Publié le Mercredi 11 avril 2012 à 16h54.

Les urnes et les luttes

La montée du Front de gauche fait grincer bien des dents pas seulement à droite mais aussi à gauche… Si Parisot le qualifie d’ « héritier d’une forme de Terreur », on entend surtout crisser celles, longues à rayer les parquets, de ces petits marquis socialistes qui font tous les cinq ans le coup du chantage au vote utile pour nous imposer leur politique de gestionnaires du capitalisme. Gérard Collomb, le maire de Lyon, a même poussé la bêtise jusqu’à comparer le Front de Gauche aux khmers rouges ! Il est vrai que le bonhomme a l’imagination rikiki, il avait déjà qualifié Eva Joly de khmer verte. 

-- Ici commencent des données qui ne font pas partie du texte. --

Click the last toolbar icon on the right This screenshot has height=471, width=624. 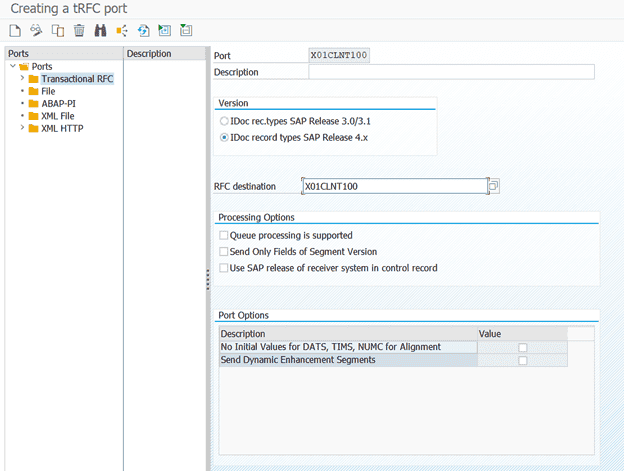[x=186, y=31]
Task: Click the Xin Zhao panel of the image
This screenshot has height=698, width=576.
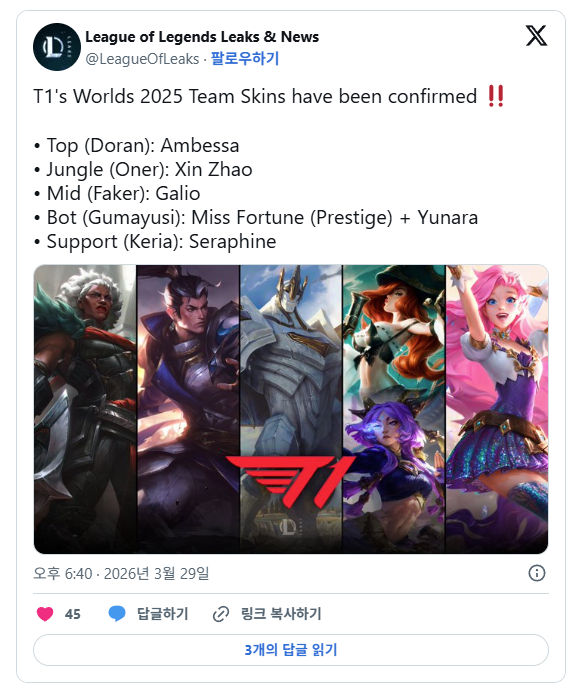Action: tap(188, 409)
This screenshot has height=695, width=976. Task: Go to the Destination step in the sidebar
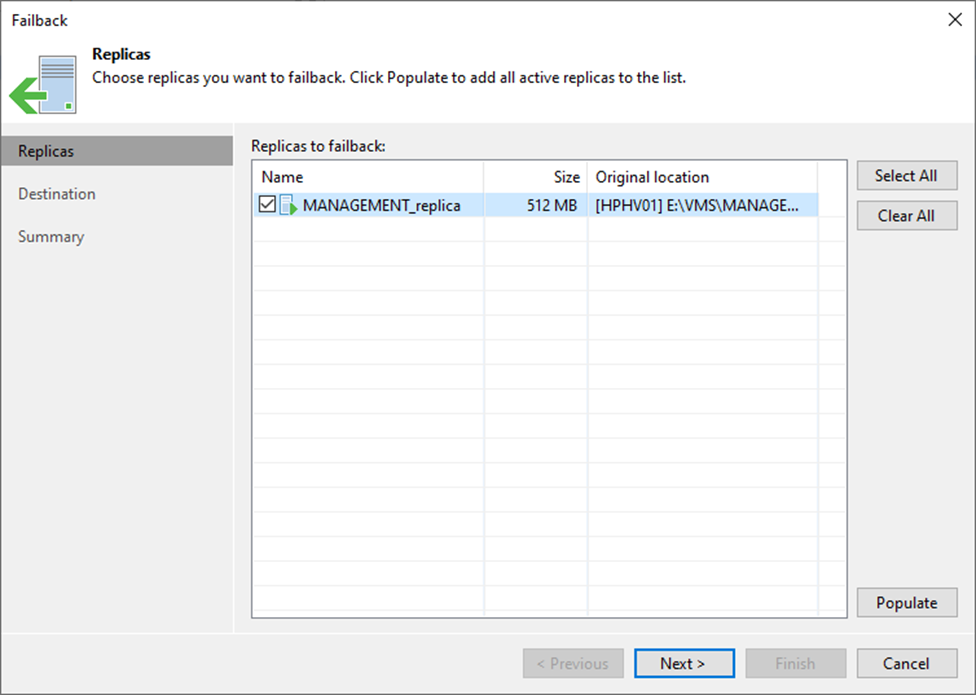point(57,194)
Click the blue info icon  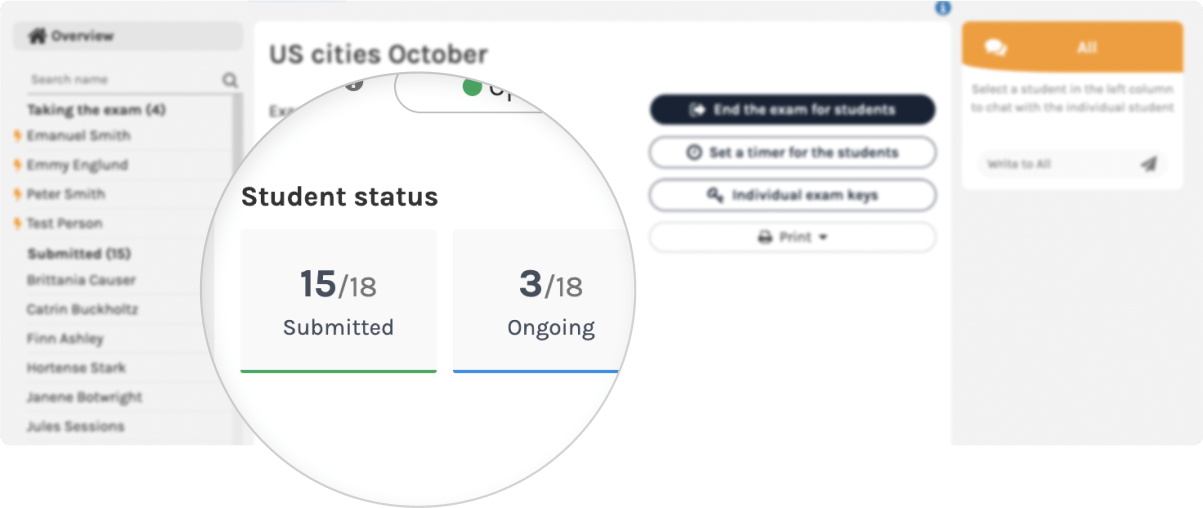[x=942, y=8]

Au NPA, nous ne déplorons ni ne minimisons le succès du Front de Gauche. Il faut plutôt essayer de voir s’il peut ouvrir une situation nouvelle.La brèche ?Ceux qui veulent voter Mélenchon ne veulent plus se contenter de cette gauche au rabais, qui leur promet juste de faire régresser la société un tout petit peu moins vite que la droite. C’est un tel sursaut qui peut rendre possible une réponse radicale face à la crise.

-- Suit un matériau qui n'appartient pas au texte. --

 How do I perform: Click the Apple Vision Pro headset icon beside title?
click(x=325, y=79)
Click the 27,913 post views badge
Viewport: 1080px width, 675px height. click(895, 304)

Mais comment le concrétiser ? Malheureusement Mélenchon et – tous – ses alliés entretiennent l’ambiguïté sur l’enjeu de cette élection. L’ « insurrection civique », c’est la radicalité enfermée dans la petite boîte des institutions, l’espoir d’un scrutin qui pourrait être en lui-même le débouché politique de la révolte. Mélenchon et ses alliés (ils se partagent d’une certaine façon les rôles) jouent d’une ambiguïté savamment entretenue entre la défiance contre Hollande et l’espoir que la gauche, à condition d’être électoralement rééquilibrée, pourrait peut-être bien mener (après tout !) une « politique de gauche », même sous la direction de Hollande. Mélenchon n’ira donc pas dans un gouvernement « Hollandréou », tandis que Pierre Laurent rappelle que les communistes ont « vocation à gouverner ». Bref, la décision d’une participation gouvernementale sera prise « au lendemain des législatives ».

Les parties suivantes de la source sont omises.